= Assigned task =
Transcribe each record exactly as it appears.

++++ Records shown ++++

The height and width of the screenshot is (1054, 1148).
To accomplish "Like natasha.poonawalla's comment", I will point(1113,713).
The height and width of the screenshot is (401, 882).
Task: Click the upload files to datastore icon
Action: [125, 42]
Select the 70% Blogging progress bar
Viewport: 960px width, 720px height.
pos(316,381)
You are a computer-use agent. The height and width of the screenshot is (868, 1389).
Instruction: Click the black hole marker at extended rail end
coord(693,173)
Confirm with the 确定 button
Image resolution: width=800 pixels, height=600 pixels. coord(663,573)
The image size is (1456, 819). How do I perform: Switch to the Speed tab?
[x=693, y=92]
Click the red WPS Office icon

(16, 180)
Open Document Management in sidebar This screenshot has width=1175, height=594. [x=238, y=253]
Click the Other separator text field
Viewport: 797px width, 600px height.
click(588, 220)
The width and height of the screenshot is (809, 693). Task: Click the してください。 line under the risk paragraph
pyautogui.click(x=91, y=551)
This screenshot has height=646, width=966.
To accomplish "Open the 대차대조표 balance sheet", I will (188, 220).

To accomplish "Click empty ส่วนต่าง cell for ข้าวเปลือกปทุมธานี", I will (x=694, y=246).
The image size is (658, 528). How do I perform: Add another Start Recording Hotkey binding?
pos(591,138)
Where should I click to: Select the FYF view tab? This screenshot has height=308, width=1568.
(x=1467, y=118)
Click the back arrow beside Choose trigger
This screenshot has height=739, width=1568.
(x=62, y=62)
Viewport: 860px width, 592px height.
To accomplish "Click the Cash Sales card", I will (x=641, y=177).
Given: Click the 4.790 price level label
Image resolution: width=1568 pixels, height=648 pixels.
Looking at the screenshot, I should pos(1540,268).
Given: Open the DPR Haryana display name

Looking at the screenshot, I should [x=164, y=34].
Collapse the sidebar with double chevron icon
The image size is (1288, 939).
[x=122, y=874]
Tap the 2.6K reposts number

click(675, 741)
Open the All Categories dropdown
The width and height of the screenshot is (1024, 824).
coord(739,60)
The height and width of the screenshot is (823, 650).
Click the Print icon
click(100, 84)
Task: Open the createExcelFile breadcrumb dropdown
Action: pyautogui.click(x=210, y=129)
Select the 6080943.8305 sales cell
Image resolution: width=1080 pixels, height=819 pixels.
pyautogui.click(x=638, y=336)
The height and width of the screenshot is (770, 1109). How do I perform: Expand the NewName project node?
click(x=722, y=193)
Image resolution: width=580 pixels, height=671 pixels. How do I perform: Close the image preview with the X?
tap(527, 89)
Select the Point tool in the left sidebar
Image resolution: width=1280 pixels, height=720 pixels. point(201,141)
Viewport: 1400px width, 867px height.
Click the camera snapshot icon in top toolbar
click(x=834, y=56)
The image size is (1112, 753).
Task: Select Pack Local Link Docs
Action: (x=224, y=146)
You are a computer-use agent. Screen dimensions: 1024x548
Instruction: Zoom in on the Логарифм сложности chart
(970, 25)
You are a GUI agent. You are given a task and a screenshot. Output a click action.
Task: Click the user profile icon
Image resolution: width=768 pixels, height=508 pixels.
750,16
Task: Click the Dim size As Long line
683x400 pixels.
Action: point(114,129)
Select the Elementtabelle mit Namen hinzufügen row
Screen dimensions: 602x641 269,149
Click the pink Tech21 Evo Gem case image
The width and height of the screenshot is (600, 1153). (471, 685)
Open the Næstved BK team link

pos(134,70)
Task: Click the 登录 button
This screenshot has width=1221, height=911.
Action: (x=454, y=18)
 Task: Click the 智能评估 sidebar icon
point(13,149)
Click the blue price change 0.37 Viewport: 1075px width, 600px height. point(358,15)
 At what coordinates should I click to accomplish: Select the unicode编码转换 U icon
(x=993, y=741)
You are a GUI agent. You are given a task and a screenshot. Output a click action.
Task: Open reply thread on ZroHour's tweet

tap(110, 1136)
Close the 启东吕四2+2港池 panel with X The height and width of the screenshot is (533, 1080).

++++

= Answer space =
The height and width of the screenshot is (1054, 1148).
To accomplish "Like natasha.poonawalla's comment", I will point(1113,713).
The height and width of the screenshot is (401, 882).
Task: Click the upload files to datastore icon
Action: [125, 42]
Select the 70% Blogging progress bar
Viewport: 960px width, 720px height.
pos(316,381)
You are a computer-use agent. The height and width of the screenshot is (868, 1389).
Instruction: Click the black hole marker at extended rail end
coord(693,173)
Confirm with the 确定 button
Image resolution: width=800 pixels, height=600 pixels. coord(663,573)
The image size is (1456, 819). How do I perform: Switch to the Speed tab?
[x=693, y=92]
Click the red WPS Office icon

(16, 180)
Open Document Management in sidebar This screenshot has width=1175, height=594. [x=238, y=253]
Click the Other separator text field
Viewport: 797px width, 600px height.
click(588, 220)
The width and height of the screenshot is (809, 693). Task: Click the してください。 line under the risk paragraph
pyautogui.click(x=91, y=551)
This screenshot has height=646, width=966.
To accomplish "Open the 대차대조표 balance sheet", I will (188, 220).

To accomplish "Click empty ส่วนต่าง cell for ข้าวเปลือกปทุมธานี", I will (x=694, y=246).
The image size is (658, 528). How do I perform: Add another Start Recording Hotkey binding?
pos(591,138)
Where should I click to: Select the FYF view tab? This screenshot has height=308, width=1568.
(x=1467, y=118)
Click the back arrow beside Choose trigger
This screenshot has height=739, width=1568.
(x=62, y=62)
Viewport: 860px width, 592px height.
To accomplish "Click the Cash Sales card", I will (x=641, y=177).
Given: Click the 4.790 price level label
Image resolution: width=1568 pixels, height=648 pixels.
Looking at the screenshot, I should pos(1540,268).
Given: Open the DPR Haryana display name

Looking at the screenshot, I should [x=164, y=34].
Collapse the sidebar with double chevron icon
The image size is (1288, 939).
[x=122, y=874]
Tap the 2.6K reposts number

click(675, 741)
Open the All Categories dropdown
The width and height of the screenshot is (1024, 824).
coord(739,60)
The height and width of the screenshot is (823, 650).
Click the Print icon
click(100, 84)
Task: Open the createExcelFile breadcrumb dropdown
Action: pyautogui.click(x=210, y=129)
Select the 6080943.8305 sales cell
Image resolution: width=1080 pixels, height=819 pixels.
pyautogui.click(x=638, y=336)
The height and width of the screenshot is (770, 1109). How do I perform: Expand the NewName project node?
click(x=722, y=193)
Image resolution: width=580 pixels, height=671 pixels. How do I perform: Close the image preview with the X?
tap(527, 89)
Select the Point tool in the left sidebar
Image resolution: width=1280 pixels, height=720 pixels. point(201,141)
Viewport: 1400px width, 867px height.
Click the camera snapshot icon in top toolbar
click(x=834, y=56)
The image size is (1112, 753).
Task: Select Pack Local Link Docs
Action: (x=224, y=146)
You are a computer-use agent. Screen dimensions: 1024x548
Instruction: Zoom in on the Логарифм сложности chart
(970, 25)
You are a GUI agent. You are given a task and a screenshot. Output a click action.
Task: Click the user profile icon
Image resolution: width=768 pixels, height=508 pixels.
750,16
Task: Click the Dim size As Long line
683x400 pixels.
Action: point(114,129)
Select the Elementtabelle mit Namen hinzufügen row
Screen dimensions: 602x641 269,149
Click the pink Tech21 Evo Gem case image
The width and height of the screenshot is (600, 1153). (471, 685)
Open the Næstved BK team link

pos(134,70)
Task: Click the 登录 button
This screenshot has width=1221, height=911.
Action: (x=454, y=18)
 Task: Click the 智能评估 sidebar icon
point(13,149)
Click the blue price change 0.37 Viewport: 1075px width, 600px height. point(358,15)
 At what coordinates should I click to accomplish: Select the unicode编码转换 U icon
(x=993, y=741)
You are a GUI agent. You are given a task and a screenshot. Output a click action.
Task: Open reply thread on ZroHour's tweet

tap(110, 1136)
Close the 启东吕四2+2港池 panel with X The height and width of the screenshot is (533, 1080).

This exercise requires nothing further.